§ **DATA RECORDS**:
------------------------------------------------------------

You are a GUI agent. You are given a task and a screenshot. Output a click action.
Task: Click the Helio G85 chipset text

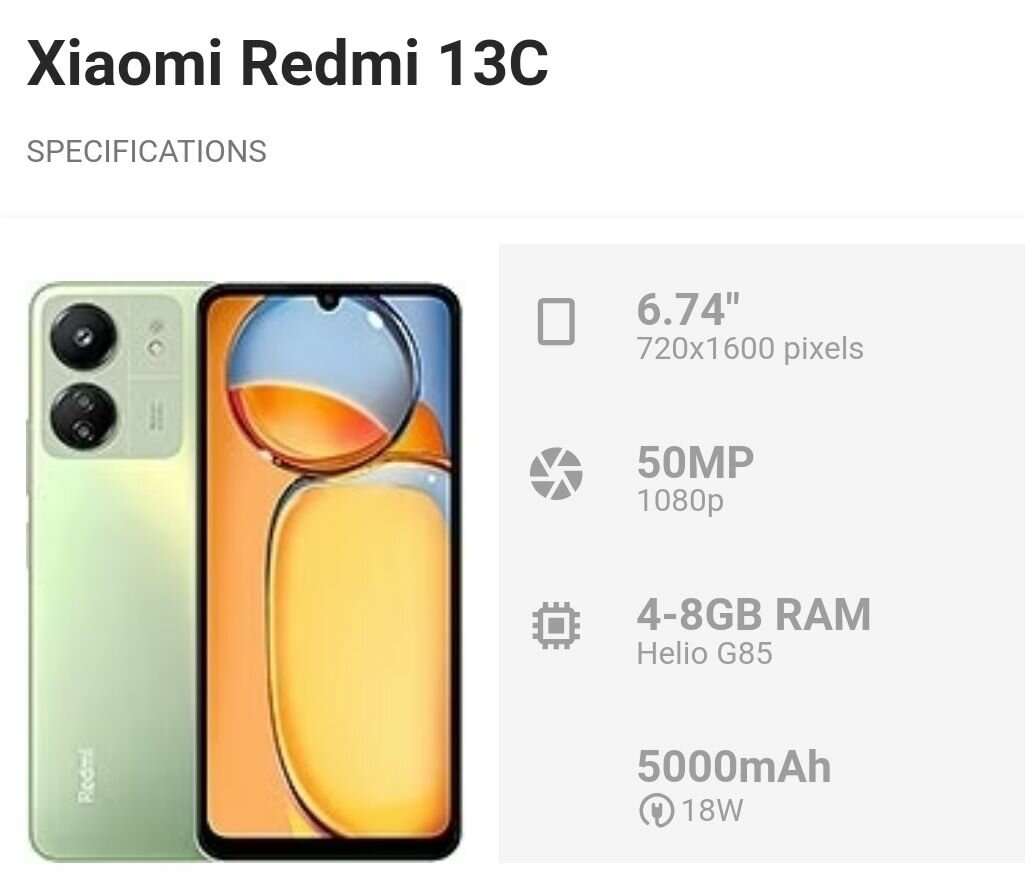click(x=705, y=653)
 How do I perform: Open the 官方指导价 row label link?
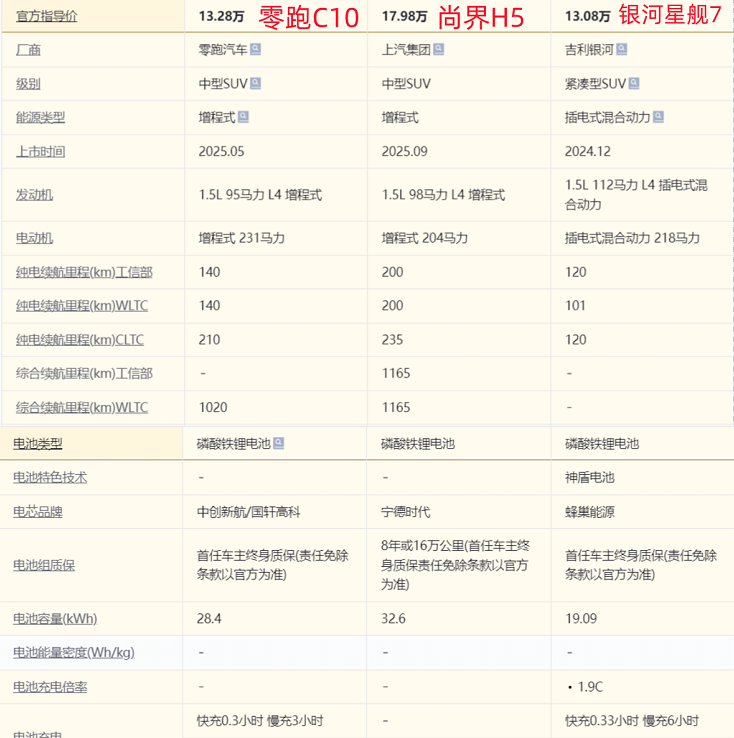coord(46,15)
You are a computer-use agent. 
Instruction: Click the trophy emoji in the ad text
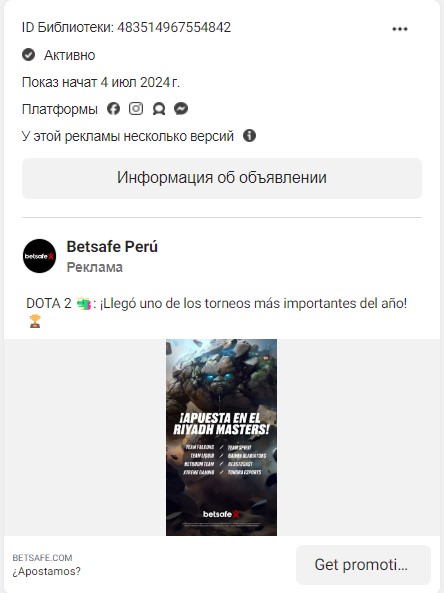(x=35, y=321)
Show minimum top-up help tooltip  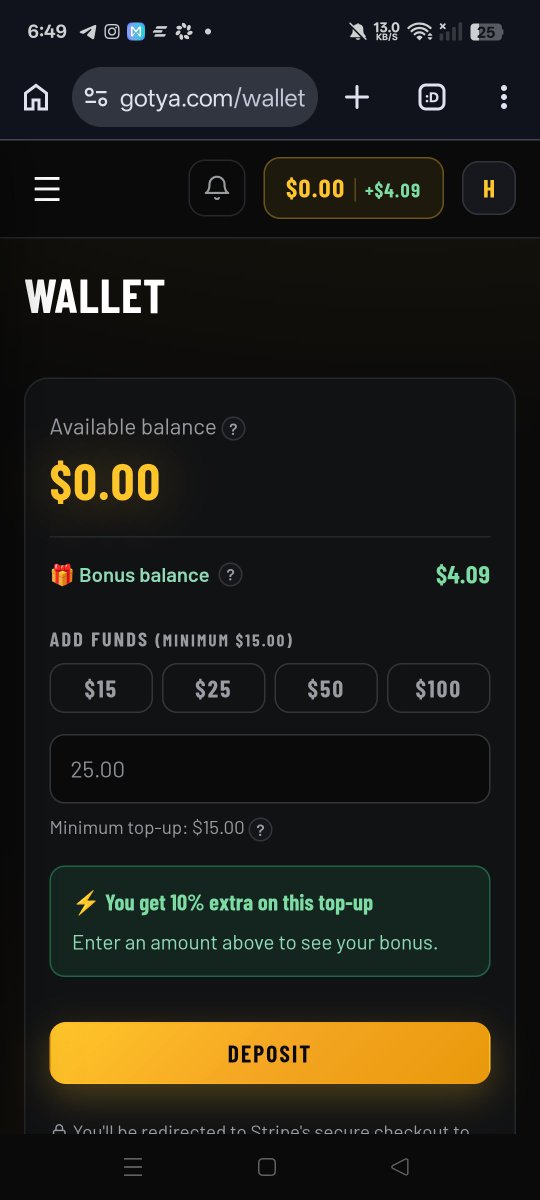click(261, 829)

------------------------------------------------------------

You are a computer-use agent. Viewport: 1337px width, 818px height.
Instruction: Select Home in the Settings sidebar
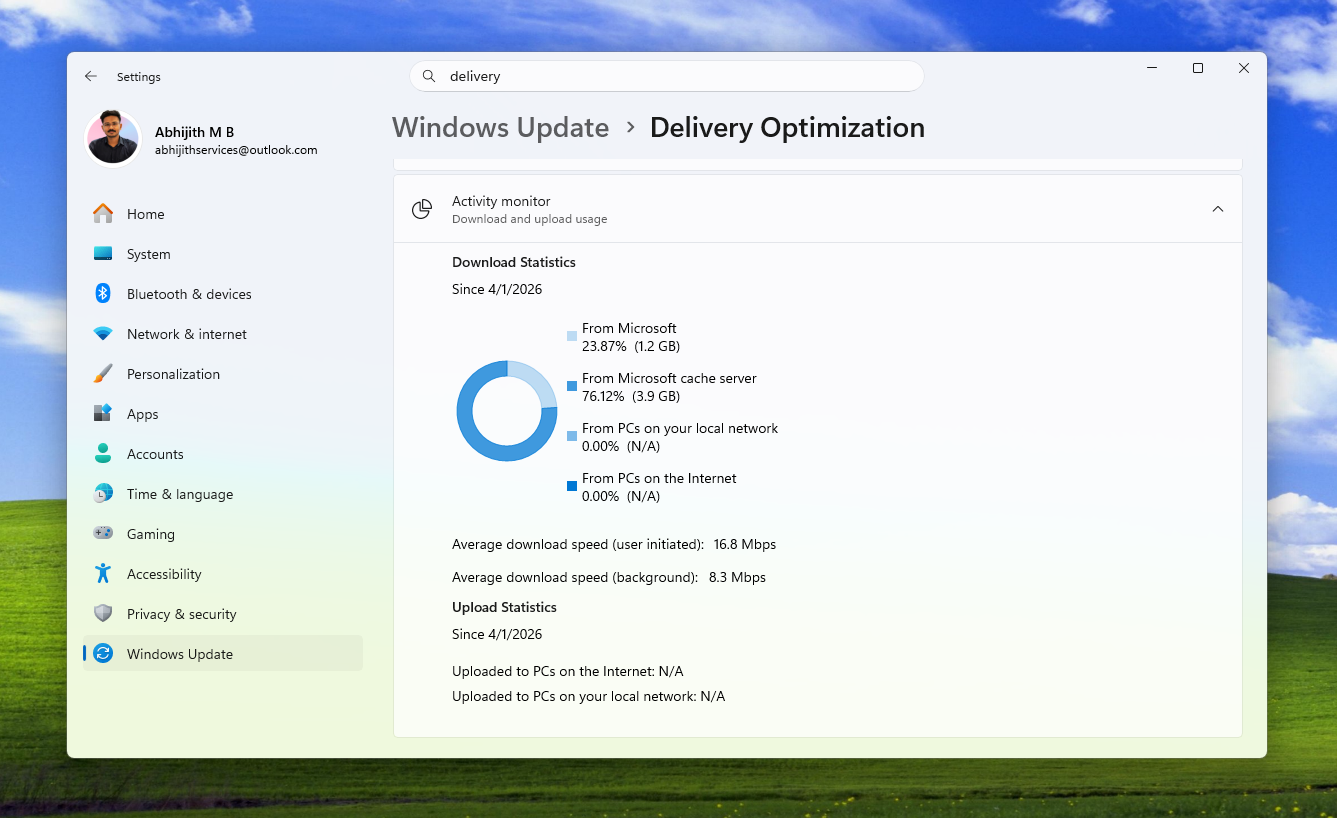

------------------------------------------------------------

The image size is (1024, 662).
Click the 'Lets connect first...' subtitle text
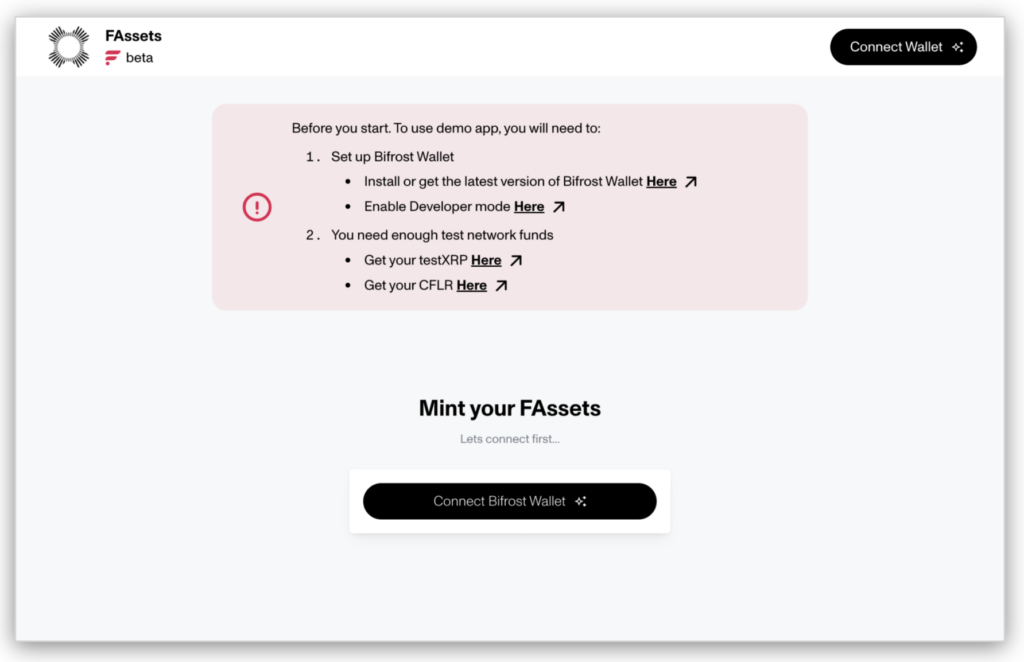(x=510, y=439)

------------------------------------------------------------

§ **WORK INSTRUCTION**: What are the lines above, starting at the one with "You are a computer-use agent. Viewport: 1337px" and ending at the one with "Instruction: Select Home"? Give them again exactly, and only them.

§ **FINISHED EXERCISE**:
You are a computer-use agent. Viewport: 1337px width, 818px height.
Instruction: Select Home in the Settings sidebar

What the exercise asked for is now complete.